Former Rep. Justin Amash (Mich.) has offered to serve as a “nonpartisan” Speaker of the House if Republicans and Democrats cannot agree on a candidate from either party to fill the post.
The offer from Amash, a former Republican-turned-Libertarian lawmaker, comes as House Minority Leader Kevin McCarthy (R-Calif.) faces opposition from some members of his party, complicating his Speakership bid.
“If neither party has the votes to elect a speaker of the House, I’d be happy to serve as a nonpartisan speaker who ensures the institution works as it’s supposed to—a place where all ideas are welcome and where outcomes are discovered through the process, not dictated from above,” Amash said in a tweet on Tuesday.
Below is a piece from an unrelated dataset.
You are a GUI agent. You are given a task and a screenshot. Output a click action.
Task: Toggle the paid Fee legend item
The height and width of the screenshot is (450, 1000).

Amash was elected as a Republican in the 2010 Tea Party wave, and built a reputation of being staunchly critical of the top-down nature of congressional power. He was the first Republican to call for then-President Trump’s impeachment in 2019 and later that year left the GOP to become an independent.
In 2020, Amash registered as a Libertarian, becoming the party’s first member of Congress. He considered running for president as a third-party candidate but decided against it, and left the House at the end of his term.
The Speaker is not required to be an elected member of Congress, but every one so far has been.
House Republicans chose McCarthy as their nominee for Speaker in closed-door, secret-ballot elections on Tuesday. But he faced a last-minute protest challenge from Rep. Andy Biggs (R-Ariz.), former chair of the conservative House Freedom Caucus, who has knocked McCarthy’s plans for House rules management and his reluctance to pursue impeachment of Homeland Security Secretary Alejandro Mayorkas.
McCarthy easily won the House GOP Speaker nomination over Biggs, 188 to 31. But he will have to win a majority of votes on the House floor — 218 votes, assuming a fully sworn-in House — in order to win the gavel.
With an expected slim majority for House Republicans, McCarthy will have just a few votes to spare for Republican defections on the House floor — far fewer than 31. McCarthy and his allies project confidence that he will win the floor vote, but it is unclear how many Republicans are set on voting against him.
Not every member of the Freedom Caucus agrees with challenging McCarthy, though. Rep. Marjorie Taylor Greene (R-Ga.) has thrown her support behind McCarthy, arguing that division among Republicans could lead some moderate defectors to join with Democrats and elect a less conservative Speaker as a compromise.
Election projections as of Wednesday morning put Republicans just one seat away from securing the House majority, with nine seats undecided. Republicans are confident they will win control of the chamber.
There is historical precedent for a fair amount of uncertainty in Speakership elections — it took two months and 133 ballots to elect Speaker Nathaniel P. Banks in 1856, according to the House historian — and the GOP's majority come January is expected to be its narrowest in decades.
A major factor at play for the McCarthy antagonists are proposed House and GOP Conference rules changes. The House Freedom Caucus has proposed rules changes that, on the whole, would chip away at leadership’s power and give more to individual members. That aligns with the argument from Amash, who was a founding member of the Freedom Caucus, but left the group around the time he left the GOP.
The House GOP will start consideration of internal conference rules changes on Wednesday afternoon. In an olive branch to the Freedom Caucus concerns, McCarthy on Tuesday said that the House GOP would consider just half of the rules change requests on Wednesday and the other half after Thanksgiving.